Although over half of the ICUs in the Nordic countries do have pre-set criteria defining which OHCA patients are admitted to the ICU, the criteria do not seem to present equal approaches towards post resuscitation care of the cardiac arrest survivor. Furthermore, when predefined criteria do not exist, the decision to admit the patient in the ICU is likely to be more clinician-dependent and made on a case-by-case basis.

Both of these approaches carry risks – an evidence based set of predefined criteria may prevent individual variability in terms of ICU admission assessment, but may also exclude those patients that carry potential for good outcome but do not fit these criteria. On the other hand, a case-by-case assessment allows for the evaluation of all factors associated with the initial insult, prediction of outcome and the indications for intensive care. However, individual variability in experience and opinions of the treating physician may lead to alternating patient selection even on the hospital level.

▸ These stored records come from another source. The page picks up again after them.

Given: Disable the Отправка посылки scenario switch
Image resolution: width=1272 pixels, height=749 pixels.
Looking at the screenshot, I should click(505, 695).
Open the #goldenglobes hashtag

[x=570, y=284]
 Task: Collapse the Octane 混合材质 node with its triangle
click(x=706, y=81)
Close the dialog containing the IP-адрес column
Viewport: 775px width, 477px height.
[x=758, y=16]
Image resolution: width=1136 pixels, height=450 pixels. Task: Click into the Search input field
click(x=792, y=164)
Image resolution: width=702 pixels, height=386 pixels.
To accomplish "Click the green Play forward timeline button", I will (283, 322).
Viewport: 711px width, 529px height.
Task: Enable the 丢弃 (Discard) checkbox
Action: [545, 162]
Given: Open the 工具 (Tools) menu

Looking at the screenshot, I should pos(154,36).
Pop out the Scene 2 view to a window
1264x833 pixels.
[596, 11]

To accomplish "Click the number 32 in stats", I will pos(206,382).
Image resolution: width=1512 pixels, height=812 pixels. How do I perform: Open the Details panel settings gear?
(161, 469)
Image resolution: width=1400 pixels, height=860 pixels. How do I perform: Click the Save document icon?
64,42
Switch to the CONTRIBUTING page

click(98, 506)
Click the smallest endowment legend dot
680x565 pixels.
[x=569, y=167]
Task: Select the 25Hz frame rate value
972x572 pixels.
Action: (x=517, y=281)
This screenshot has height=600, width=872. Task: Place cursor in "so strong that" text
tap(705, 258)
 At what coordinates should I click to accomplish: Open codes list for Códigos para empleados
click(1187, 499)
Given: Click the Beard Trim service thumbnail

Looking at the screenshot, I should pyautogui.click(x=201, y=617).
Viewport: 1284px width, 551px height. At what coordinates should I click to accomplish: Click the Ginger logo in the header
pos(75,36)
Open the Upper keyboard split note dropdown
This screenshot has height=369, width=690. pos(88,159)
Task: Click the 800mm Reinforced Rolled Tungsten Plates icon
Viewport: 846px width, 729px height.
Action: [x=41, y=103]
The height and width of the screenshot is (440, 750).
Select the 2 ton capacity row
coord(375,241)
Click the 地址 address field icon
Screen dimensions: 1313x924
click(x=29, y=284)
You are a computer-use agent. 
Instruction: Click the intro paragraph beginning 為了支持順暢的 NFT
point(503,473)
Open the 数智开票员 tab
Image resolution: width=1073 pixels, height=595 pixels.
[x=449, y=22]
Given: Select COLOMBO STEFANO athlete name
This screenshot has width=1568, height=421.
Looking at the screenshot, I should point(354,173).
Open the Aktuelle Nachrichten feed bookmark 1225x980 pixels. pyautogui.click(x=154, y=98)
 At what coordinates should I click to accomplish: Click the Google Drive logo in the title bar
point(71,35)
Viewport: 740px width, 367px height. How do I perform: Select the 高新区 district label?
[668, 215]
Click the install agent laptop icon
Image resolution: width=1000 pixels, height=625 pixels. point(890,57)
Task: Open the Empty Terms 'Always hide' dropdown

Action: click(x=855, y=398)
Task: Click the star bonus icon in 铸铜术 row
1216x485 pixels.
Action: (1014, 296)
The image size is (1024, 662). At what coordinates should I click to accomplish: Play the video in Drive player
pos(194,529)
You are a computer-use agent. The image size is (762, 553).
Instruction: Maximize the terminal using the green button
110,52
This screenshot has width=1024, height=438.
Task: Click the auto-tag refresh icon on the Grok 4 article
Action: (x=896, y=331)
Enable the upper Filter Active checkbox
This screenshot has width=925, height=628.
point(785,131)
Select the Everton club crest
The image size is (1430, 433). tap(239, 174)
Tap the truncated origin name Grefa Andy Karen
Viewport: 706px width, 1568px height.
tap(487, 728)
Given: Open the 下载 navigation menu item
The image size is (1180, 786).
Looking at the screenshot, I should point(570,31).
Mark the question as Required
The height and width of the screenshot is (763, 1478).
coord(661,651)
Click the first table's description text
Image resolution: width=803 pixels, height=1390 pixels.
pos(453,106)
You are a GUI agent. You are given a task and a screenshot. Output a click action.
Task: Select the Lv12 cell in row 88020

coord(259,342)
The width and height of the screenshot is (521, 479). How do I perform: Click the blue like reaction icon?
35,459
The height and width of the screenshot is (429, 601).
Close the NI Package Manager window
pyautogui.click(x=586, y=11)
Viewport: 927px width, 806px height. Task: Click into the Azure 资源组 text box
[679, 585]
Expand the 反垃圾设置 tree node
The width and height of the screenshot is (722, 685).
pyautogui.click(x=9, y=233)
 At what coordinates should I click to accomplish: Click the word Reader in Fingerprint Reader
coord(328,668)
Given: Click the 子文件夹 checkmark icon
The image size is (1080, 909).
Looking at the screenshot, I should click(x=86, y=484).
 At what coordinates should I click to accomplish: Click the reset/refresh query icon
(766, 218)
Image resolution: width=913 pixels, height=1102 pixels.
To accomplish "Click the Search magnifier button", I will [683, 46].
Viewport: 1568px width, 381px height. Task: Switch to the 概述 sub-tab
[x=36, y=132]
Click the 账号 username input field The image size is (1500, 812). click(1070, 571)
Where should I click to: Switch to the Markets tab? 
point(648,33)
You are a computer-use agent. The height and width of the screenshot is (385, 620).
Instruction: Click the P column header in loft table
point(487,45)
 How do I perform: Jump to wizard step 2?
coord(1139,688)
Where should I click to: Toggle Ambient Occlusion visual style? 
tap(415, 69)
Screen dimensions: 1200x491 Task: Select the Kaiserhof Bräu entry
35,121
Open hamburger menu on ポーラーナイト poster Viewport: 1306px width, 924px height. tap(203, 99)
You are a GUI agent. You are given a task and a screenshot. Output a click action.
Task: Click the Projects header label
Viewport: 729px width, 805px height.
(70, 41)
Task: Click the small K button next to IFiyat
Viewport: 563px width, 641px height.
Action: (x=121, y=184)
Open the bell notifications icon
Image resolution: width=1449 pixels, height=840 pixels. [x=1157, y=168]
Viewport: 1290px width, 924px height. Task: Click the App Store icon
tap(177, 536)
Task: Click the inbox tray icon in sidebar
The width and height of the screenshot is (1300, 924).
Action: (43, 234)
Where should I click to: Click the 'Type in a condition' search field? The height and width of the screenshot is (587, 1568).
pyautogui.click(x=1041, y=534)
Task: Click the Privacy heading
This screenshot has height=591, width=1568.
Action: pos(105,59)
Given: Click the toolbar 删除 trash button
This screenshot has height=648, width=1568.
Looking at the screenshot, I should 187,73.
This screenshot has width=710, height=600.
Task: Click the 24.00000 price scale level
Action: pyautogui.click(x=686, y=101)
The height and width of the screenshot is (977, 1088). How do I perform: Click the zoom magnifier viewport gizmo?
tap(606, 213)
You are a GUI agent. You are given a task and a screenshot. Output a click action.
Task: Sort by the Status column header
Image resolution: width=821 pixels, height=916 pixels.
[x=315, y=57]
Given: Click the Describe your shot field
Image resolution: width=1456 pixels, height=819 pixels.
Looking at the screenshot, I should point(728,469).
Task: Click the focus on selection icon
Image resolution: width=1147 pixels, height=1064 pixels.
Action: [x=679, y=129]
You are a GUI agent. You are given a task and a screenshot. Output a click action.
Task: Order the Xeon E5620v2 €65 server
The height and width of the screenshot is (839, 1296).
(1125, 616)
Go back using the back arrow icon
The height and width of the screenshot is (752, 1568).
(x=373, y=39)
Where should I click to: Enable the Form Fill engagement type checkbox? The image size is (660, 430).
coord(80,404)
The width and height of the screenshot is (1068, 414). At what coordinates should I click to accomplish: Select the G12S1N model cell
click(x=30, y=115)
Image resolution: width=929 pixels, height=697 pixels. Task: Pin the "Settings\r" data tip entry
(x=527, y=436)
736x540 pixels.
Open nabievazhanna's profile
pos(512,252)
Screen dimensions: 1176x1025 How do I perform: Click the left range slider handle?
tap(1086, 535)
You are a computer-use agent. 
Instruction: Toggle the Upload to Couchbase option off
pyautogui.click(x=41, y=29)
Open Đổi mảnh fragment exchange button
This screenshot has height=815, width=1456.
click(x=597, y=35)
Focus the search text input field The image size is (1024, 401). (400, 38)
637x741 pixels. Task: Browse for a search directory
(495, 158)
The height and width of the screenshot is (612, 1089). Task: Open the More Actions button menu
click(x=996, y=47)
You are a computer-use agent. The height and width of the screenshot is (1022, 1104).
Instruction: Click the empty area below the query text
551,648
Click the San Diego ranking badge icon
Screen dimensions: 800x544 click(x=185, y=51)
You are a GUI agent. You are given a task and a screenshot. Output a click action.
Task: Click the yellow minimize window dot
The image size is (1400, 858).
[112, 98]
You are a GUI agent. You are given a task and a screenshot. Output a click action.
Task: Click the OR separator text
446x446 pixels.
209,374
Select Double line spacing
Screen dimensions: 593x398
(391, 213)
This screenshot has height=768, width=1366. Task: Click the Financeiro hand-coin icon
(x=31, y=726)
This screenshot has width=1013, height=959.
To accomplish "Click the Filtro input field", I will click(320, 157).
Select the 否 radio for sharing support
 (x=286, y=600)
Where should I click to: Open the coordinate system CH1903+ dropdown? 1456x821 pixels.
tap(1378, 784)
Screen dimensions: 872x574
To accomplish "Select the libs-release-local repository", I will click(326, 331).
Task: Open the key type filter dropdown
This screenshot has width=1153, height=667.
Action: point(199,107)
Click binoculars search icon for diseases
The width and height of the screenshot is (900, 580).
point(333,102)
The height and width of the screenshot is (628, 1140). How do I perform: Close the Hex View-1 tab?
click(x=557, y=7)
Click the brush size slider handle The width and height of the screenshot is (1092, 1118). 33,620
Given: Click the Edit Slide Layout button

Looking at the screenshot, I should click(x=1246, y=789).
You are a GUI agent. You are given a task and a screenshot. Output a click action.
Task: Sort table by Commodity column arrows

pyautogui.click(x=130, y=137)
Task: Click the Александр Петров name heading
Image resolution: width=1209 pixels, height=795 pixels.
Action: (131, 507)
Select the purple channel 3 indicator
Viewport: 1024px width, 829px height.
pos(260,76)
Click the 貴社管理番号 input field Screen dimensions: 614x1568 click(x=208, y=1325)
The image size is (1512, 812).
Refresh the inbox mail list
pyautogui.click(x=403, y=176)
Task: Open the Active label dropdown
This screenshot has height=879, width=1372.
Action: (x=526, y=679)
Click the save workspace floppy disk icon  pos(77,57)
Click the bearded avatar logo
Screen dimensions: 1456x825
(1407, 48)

The heterogeneity in the criteria for ICU admission of the cardiac arrest survivor and thereafter provided care reflect the inconclusive evidence regarding optimal post resuscitation care. The purpose of the present study was not to evaluate whether certain treatment protocols or codes of conduct are particularly more appropriate than others, but rather to evaluate whether the intensive care treatment of cardiac arrest victims in the Nordic countries is of uniform nature. As a result, it can be speculated whether existing data on post resuscitation care are interpreted and treatment modalities implemented more locally than according to existing international guidelines. Utstein Formula for Survival Collabolators speculated that local implementation of well-documented therapies is the easiest way to reach most immediate improvement in survival [29]. It is known that several barriers to guideline implementation exist in the context of emergency medical services [30], but future studies should also take into account that implementation of best practices are truly extended throughout the complete chain of survival.

Limitations

The main limitations of the study are the low response rates of 51 % to the first questionnaire and 46 % to the second one. It is possible that ICUs with a standardized post resuscitation protocol for OHCA patients were more willing to respond than those without a protocol, which might affect study results. However, even if a response rate of 100 % would have been received, the content of the responses would not have diminished the range of response variability and thus the differences in admission and treatment protocols. Furthermore, similar response rates are generally reported in online questionnaires. It can also be speculated whether the opinions of the individual responder could affect response contents, but the content and questions of the survey have been specifically directed at the general clinical conduct of ICUs - not at individual physicians.

Conclusions

In the Nordic countries, criteria for OHCA patients' ICU admission are highly variable. Since 2012, TTM at 36 °C has been implemented in some ICUs, but TTM at 33 °C is used in majority of the ICUs. TTM at 33 or 36 °C and primary coronary intervention are not routinely provided for all OHCA survivors and the criteria for these treatment modalities are variable. A more uniform approach to the optimal care of the resuscitated patient should be sought in the Nordic Countries. This requires the adoption of best practices from centers with best outcomes, and higher level of evidence from clinical studies regarding optimal treatment and patient selection. Despite international guidelines, the implementation of available treatment modalities seems to be variable.